As we can observe, the frozen lake environment consists of 16 states (S to G) as we learned. The state S is highlighted indicating that it is our current state, that is, agent is in the state S. So whenever we create an environment, an agent will always begin from the initial state, in our case, it is the state S. 

## Exploring the environment

We learned that the reinforcement learning environment can be modeled as the Markov decision process (MDP) and an MDP consists of the following: 

* __States__ -  A set of states present in the environment 
* __Actions__ - A set of actions that the agent can perform in each state. 
* __Transition probability__ - The transition probability is denoted by $P(s'|s,a) $. It implies the probability of moving from a state $s$ to the state $s'$ while performing an action $a$.
* __Reward function__ - Reward function is denoted by $R(s,a,s')$. It implies the reward the agent obtains moving from a state $s$ to the state  $s'$ while performing an action $a$.

DATA PROVIDED
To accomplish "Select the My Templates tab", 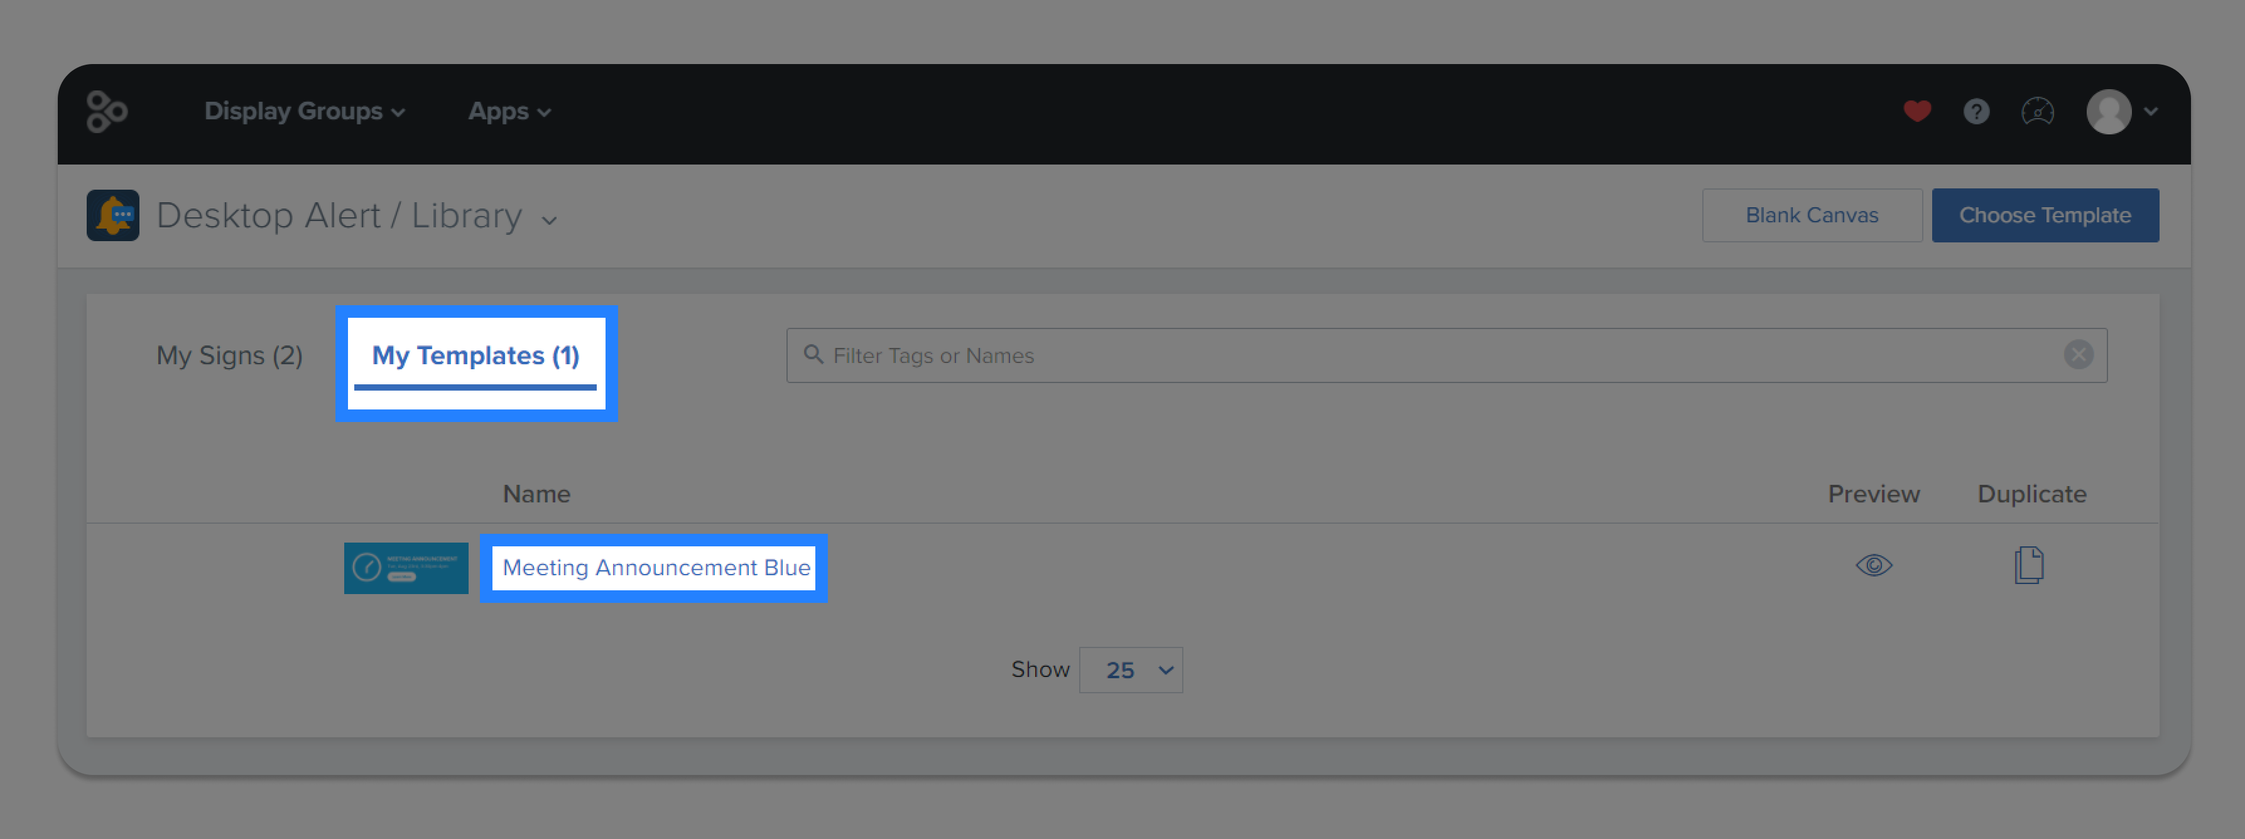I will click(476, 355).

WHAT TO WORK ON
1/ In the frozen lake passage, which state does an agent always begin from when an environment is created?
2/ Write out the part of the frozen lake passage starting with "We learned that" and going on through "state $s'$ while performing an action $a$.".

RESULTS OF THE EXERCISE
1/ The state S.

2/
We learned that the reinforcement learning environment can be modeled as the Markov decision process (MDP) and an MDP consists of the following: 

* __States__ -  A set of states present in the environment 
* __Actions__ - A set of actions that the agent can perform in each state. 
* __Transition probability__ - The transition probability is denoted by $P(s'|s,a) $. It implies the probability of moving from a state $s$ to the state $s'$ while performing an action $a$.